Cyberrisk quantification and how to measure it [Q&A]
Enterprises face an increasing range of cybersecurity risk, but quantifying and managing those risks can be a difficult task.
Recent Gartner research shows that more companies are trying to roll out cyber risk quantification (CRQ) in order to get a greater understanding of their risk profile.
To find out more we spoke to Richard Seiersen, chief risk technology officer at Qualys and the author of How to Measure Anything in Security Risk.
BN: Why is risk management increasing in priority for CISOs and security teams this year?
RS: I assume it's due to capital constraints and increased digital complexity. A better question is why hasn't risk management always been the priority? Perhaps it's a misunderstanding of what risk (and risk management) actually means. In our book we say, "Risk is a state of uncertainty where some of the possibilities lead to loss, catastrophe or some other undesirable outcome." And risk management becomes, "The mitigation and or transfer of the most plausible of those losses that impact business objectives." Perhaps this tougher environment is forcing CISOs to do what they should have been doing all along?

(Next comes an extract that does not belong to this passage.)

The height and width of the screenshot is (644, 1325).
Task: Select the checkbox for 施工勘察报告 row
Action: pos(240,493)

BN: How do these teams succeed around implementing risk management projects? What holds these projects back or leads to them not succeeding?
RS: Failure stems from treating risk management as a project or capability. It's not. Risk management is a practice. And that practice has at its root the measurement of uncertainty (or conversely your certainty). You are uncertain about what you stand to lose. You're also uncertain if the return on mitigating (or transferring) loss is worth it relative to other opportunities. Risk management helps you decide in a consistent, discriminating and relatively (mathematically) unambiguous manner.

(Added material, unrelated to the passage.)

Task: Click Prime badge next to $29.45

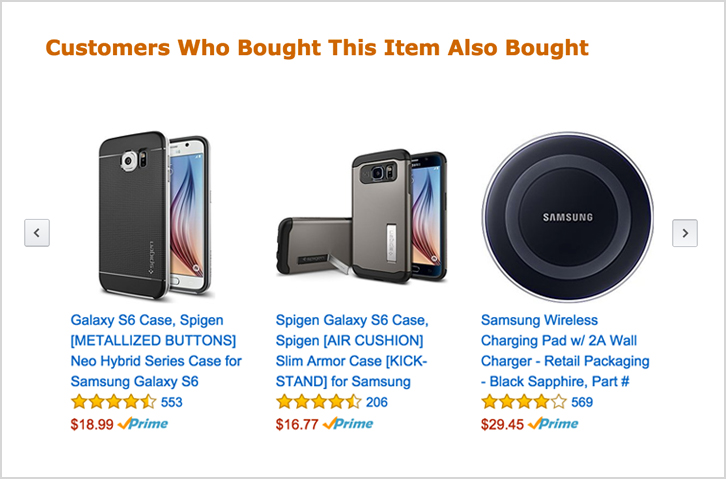Action: (553, 423)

BN: Are CISOs happy to look at metrics and risk? Do they understand the challenges that they have to meet in putting these together?
RS: I don't know about CISOs' moods on measurement. All I know is that any serious domain of practices must pass through the sieve of measurement to be taken seriously. Look at any STEM domain. If a given domain does not make the measurement journey then it may be an indication that it's not very serious. But we know that security is a serious domain due to what we stand to lose when it's done poorly. Bottom line, CISOs must lead with measuring risk so it can be managed as defined above. Those CISOs who look at measurement as a luxury would be like the civil engineer making bridges doing likewise -- not long in the job and likely enabling disaster in the process.
BN: What is the one lesson that you think CISOs have to learn around managing risk?
RS: It is the first and most important activity a CISO undertakes. Everything else is in service of the efficient management of business impacting risk.
BN: What should those that want to become security leaders know about this? Where should they look to learn about this before they sit in the CISO hot seat?
RS: There is so much to learn. But learning fails if your point of view is misdirected. So, my recommendation would be to study these three quotes for hours on end:
- A problem well defined is a problem half solved. -- Kettering
- Tactics without strategy is the noise before defeat. -- Sun Tzu
- Strategy is the economy of forces. -- Clausewitz
And from there, consider reading How To Measure Anything In Cybersecurity Risk. But that's a shameless plug!